■ Exercise prompt ■
Within the data below, count every line that includes "glisser" and report the total alone.

■ Data for the task ■
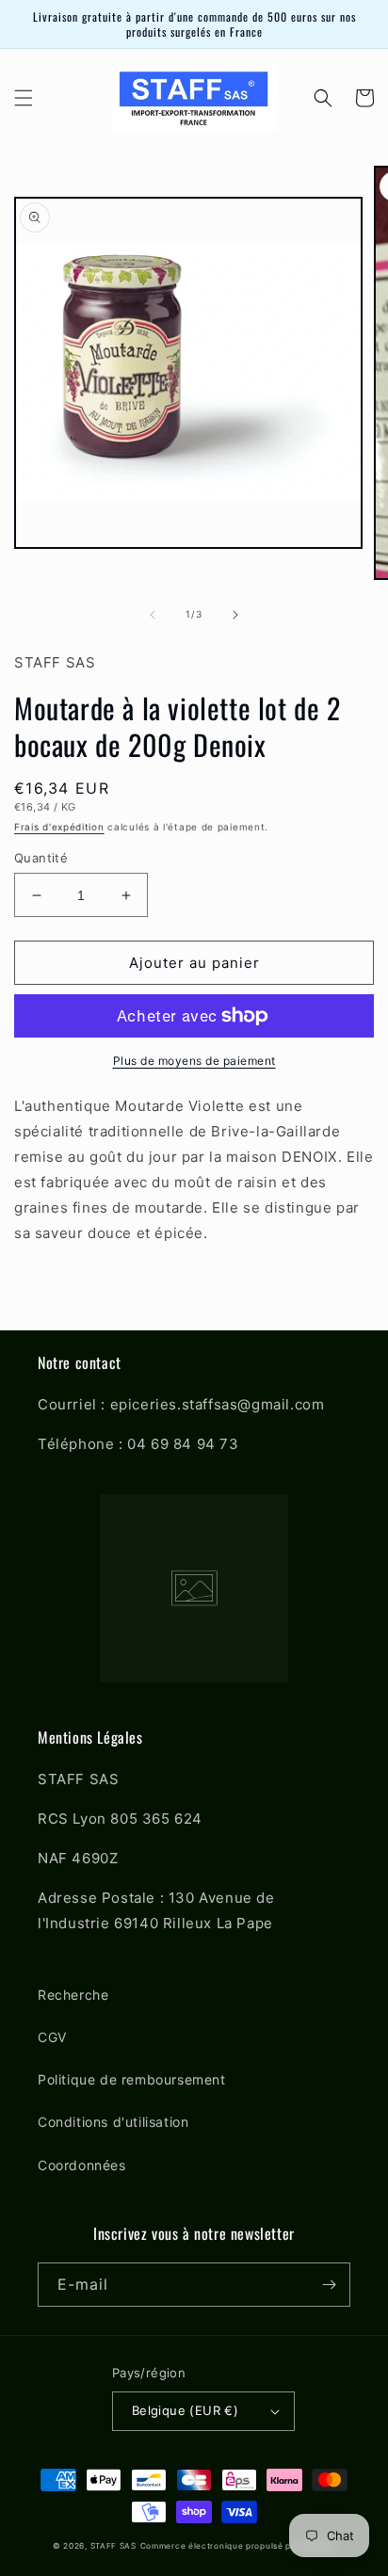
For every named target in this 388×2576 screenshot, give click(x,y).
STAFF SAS (113, 2546)
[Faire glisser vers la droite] (235, 615)
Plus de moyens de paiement (194, 1061)
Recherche (73, 1995)
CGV (52, 2037)
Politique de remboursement (132, 2079)
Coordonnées (82, 2165)
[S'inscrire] (328, 2284)
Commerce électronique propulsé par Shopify (237, 2546)
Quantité (41, 857)
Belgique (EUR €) (185, 2410)
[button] (23, 98)
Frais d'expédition (59, 826)
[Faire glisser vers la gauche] (152, 615)
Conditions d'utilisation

■ Answer space ■
2